Communications, are they better or worse today? I should have an opinion on this subject. I have my primary degree in Communications, which includes English, Drama and Journalism.
Our marriage announcement, recently given to me by a friend, Jane McDaniel Finch, had a headline: “Communication Teacher Marries Fighter Pilot.” I had forgotten that headline even though on June 17 this year it has been 49 years married. I haven’t forgotten, Bill.
Three out of four granddaughters came to spend the weekend with us. (The other granddaughter and grandson spent last weekend.) All five have cell phones and range age wise from 14 to 17. They are hard-working, do well in school and are fun to hold a conversation with on a variety of subjects.

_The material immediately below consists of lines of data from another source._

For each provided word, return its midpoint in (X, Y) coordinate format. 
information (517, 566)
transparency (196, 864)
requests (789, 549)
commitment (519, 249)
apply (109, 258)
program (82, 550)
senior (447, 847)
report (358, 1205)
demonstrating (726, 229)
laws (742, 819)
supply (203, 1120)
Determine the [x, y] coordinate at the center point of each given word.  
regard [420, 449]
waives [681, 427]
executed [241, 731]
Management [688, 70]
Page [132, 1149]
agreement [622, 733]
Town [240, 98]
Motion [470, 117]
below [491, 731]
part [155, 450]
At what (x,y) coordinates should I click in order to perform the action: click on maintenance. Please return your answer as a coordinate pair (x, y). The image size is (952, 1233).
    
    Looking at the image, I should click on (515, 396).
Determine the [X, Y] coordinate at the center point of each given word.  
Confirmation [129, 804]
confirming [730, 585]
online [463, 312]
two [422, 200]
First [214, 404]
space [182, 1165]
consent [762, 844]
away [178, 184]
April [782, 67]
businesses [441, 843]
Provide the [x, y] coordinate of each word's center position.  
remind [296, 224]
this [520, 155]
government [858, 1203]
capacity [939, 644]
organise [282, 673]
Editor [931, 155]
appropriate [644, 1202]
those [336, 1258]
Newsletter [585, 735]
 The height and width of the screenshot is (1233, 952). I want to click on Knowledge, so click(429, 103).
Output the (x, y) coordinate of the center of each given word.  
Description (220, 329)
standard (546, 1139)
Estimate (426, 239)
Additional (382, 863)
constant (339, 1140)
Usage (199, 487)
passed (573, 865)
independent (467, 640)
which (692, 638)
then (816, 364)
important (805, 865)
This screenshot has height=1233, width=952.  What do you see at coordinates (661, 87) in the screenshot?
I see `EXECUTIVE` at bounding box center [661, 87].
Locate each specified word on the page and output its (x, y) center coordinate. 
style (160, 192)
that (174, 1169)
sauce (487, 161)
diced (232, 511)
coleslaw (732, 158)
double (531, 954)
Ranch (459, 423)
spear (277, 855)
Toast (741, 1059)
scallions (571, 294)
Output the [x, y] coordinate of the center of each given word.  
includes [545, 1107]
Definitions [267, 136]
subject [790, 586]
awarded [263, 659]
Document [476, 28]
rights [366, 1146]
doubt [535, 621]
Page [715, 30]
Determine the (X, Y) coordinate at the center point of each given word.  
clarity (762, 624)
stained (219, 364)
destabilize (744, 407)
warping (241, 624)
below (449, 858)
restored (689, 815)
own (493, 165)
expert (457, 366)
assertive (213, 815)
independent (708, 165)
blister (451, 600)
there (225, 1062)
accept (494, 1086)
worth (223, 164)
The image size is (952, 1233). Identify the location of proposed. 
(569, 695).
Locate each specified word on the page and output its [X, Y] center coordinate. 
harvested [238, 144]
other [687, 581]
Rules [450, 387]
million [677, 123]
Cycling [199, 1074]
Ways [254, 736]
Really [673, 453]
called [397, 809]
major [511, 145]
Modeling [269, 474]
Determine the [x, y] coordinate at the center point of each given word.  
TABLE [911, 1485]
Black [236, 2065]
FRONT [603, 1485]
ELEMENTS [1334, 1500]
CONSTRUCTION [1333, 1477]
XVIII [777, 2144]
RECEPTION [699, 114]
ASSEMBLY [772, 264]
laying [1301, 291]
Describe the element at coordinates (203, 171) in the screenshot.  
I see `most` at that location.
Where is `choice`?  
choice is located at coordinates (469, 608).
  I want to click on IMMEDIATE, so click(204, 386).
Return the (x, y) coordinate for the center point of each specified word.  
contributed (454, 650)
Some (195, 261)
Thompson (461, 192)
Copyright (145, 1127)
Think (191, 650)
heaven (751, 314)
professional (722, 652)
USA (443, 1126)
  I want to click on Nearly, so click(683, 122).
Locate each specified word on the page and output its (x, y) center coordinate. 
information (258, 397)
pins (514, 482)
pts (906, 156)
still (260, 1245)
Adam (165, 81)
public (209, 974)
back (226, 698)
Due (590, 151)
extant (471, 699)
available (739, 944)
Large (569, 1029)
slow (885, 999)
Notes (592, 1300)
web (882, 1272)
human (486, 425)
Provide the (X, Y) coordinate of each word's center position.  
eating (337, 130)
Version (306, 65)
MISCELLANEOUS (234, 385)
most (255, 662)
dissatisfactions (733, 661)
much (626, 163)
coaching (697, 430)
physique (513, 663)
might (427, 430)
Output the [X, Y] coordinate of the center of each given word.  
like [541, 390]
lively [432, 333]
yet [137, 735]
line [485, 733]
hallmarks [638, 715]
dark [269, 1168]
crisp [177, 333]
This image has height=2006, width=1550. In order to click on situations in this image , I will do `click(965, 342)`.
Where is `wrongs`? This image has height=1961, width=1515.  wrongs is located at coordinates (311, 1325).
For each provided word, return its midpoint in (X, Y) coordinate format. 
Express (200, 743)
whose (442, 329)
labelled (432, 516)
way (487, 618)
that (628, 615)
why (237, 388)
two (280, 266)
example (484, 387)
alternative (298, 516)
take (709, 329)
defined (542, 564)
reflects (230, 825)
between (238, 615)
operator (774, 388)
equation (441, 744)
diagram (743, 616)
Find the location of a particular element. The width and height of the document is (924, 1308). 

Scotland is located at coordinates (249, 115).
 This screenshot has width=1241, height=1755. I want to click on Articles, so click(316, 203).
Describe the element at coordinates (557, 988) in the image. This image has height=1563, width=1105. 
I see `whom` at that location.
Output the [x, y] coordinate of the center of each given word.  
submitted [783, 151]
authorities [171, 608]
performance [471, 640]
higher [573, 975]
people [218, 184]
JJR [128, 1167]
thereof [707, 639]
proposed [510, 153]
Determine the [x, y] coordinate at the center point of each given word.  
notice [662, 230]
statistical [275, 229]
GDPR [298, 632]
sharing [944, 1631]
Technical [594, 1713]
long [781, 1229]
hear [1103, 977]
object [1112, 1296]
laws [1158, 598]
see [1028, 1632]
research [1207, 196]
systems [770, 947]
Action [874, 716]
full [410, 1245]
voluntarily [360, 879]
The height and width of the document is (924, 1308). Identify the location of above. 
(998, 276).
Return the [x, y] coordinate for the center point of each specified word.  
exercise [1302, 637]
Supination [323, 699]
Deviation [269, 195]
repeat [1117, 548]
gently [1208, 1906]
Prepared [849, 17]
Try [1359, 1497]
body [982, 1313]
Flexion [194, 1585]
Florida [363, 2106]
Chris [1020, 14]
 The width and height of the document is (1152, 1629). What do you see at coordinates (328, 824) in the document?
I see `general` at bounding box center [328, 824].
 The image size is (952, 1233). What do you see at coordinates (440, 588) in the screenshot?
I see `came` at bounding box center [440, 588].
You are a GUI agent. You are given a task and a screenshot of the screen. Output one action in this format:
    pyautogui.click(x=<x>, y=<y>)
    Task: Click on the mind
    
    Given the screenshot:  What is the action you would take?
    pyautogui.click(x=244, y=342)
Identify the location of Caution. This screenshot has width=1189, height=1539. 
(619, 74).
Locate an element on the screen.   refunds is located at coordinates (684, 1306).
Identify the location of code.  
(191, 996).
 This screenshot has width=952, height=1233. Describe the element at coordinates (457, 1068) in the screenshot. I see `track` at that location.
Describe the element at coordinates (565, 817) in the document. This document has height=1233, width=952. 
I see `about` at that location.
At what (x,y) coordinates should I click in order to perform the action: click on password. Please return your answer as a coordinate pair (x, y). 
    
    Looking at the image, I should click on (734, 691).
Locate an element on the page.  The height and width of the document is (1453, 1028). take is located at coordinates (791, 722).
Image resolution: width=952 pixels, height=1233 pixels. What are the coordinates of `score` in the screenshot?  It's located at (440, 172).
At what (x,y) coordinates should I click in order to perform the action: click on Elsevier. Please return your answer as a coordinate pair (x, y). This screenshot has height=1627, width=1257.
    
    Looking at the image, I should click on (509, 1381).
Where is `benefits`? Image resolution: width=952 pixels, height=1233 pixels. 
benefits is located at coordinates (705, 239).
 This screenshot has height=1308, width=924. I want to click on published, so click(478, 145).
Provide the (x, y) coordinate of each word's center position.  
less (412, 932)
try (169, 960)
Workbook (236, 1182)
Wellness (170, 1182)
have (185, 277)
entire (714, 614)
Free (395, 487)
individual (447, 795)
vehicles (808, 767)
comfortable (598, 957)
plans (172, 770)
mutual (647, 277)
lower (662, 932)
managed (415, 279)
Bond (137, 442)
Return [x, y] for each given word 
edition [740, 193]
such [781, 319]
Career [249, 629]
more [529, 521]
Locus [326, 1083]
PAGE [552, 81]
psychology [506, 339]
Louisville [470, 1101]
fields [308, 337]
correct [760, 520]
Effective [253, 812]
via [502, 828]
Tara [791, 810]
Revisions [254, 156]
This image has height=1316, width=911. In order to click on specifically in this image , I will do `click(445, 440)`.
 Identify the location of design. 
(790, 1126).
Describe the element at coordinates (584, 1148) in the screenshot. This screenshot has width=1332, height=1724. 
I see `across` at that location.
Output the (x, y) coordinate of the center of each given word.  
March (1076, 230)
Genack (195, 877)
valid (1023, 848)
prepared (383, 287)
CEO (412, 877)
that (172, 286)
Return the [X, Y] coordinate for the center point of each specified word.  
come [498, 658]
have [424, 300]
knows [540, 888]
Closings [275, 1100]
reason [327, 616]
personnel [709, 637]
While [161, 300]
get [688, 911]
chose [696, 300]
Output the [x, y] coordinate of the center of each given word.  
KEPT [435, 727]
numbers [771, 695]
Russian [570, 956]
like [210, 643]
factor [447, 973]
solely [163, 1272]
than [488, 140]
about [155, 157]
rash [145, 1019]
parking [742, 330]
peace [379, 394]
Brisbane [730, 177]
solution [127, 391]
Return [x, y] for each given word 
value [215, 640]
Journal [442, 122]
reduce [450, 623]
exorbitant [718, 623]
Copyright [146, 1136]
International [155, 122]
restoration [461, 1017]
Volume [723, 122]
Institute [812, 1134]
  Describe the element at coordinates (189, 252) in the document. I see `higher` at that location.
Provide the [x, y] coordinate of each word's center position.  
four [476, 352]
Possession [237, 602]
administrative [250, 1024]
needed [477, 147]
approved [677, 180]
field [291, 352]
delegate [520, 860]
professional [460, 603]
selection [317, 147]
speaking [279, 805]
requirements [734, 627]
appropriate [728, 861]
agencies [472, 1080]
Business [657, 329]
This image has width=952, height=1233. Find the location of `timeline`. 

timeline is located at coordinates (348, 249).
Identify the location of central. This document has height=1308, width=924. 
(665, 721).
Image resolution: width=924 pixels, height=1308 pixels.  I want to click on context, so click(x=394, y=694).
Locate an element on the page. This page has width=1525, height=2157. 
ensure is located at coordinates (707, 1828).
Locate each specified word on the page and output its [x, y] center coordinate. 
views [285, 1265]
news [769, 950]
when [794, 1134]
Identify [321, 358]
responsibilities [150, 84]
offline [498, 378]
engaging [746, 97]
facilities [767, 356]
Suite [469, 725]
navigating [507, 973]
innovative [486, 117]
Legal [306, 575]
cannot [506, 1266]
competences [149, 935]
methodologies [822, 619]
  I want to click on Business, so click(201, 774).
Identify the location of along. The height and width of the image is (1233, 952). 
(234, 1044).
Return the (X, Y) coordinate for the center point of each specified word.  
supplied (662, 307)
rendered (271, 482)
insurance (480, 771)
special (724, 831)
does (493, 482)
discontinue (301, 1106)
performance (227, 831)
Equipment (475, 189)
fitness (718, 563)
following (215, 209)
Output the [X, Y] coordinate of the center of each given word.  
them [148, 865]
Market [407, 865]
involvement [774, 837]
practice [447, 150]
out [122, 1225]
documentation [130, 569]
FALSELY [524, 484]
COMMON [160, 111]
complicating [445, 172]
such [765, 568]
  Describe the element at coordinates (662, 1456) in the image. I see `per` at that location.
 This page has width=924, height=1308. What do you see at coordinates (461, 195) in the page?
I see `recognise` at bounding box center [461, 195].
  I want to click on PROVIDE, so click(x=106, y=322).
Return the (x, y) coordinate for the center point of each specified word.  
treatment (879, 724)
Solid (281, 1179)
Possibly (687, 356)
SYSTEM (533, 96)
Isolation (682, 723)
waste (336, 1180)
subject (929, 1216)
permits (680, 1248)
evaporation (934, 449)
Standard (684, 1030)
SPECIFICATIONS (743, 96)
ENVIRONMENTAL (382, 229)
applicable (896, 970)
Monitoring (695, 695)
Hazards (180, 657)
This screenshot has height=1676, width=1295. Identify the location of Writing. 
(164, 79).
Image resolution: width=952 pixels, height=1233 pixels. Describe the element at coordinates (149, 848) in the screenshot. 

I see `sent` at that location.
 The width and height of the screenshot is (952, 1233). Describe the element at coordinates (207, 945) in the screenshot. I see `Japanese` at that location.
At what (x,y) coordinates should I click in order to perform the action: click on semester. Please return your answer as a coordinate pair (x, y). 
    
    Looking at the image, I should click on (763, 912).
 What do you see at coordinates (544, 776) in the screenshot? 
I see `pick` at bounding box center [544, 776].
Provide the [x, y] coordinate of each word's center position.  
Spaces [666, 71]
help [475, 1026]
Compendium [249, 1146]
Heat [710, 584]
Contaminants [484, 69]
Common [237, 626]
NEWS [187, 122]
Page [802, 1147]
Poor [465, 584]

Bill and I also like to watch movies with them, mostly mysteries and comedies. All of us like to kibitz about the characters. My sons say I have turned the teenagers into old ladies as I taught them to love mysteries. We argue over “Murdock Mysteries” from Canada versus Sherlock Holmes stories from England. The debate continues over “Miss Fisher” or “Dr. Blake.” There is a constant battle of who does the job best. Both are made in Australia. The kids will often whip out their phones and use them to make a point. So, there are winners and losers on the information grid.
Bill and I both have cell phones, and we use them to gather information we used to know as part of our jobs. Now suddenly, we love the phones to give us exact facts we no longer can pull up with a moment’s notice. So that’s good, right? But this time all three girls had their phones out in front of them as we watched the movies. They were playing games as they watched television.
Now we have a rule no phones at the dinner table, however there is no rule about playing a game and watching a “Death in Paradise” series. I decided not to say anything, because to be honest, there was no damage being done, no disrespect to those watching. So why does it seem incorrect? I remember doing my homework with the radio on and my mother telling me I couldn’t do both. So, I switched to homework and television. When she got done explaining that I would go blind sitting that near the TV, she also said I wasn’t learning by doing both. Really?
When I looked up communication, on my phone, of course, I learned communication is essential to getting things done and it takes a two-way process. One, someone shares information, and two, someone receives and understands that information. You can also share ideas by writing, speaking, gestures, facial expressions and body language. Writing and speaking are easy to share. And if you have ever driven by Sonic when they have half-price happy hour, you can understand the gestures and facial expressions.
I still have some reservations about cell phones and food, like when we sit down in restaurants. Last week we saw a family, mom, dad, daughter and son. Each had a phone. They all only spoke to the waitress. Not one spoke to one another; they just worked their phones. I am confused. Such a good tool, the cell phone, a powerful computer in your pocket. And now almost anyone can own one. How can it be we are we talking less to one another? My friends now text me instead of calling me. I am a bit of a talker, but what about facial expressions? You can’t see that on text. I refuse to believe those emoji are better than a smile from a buddy.
Roaring Mouse still confused, text, no call me. Out.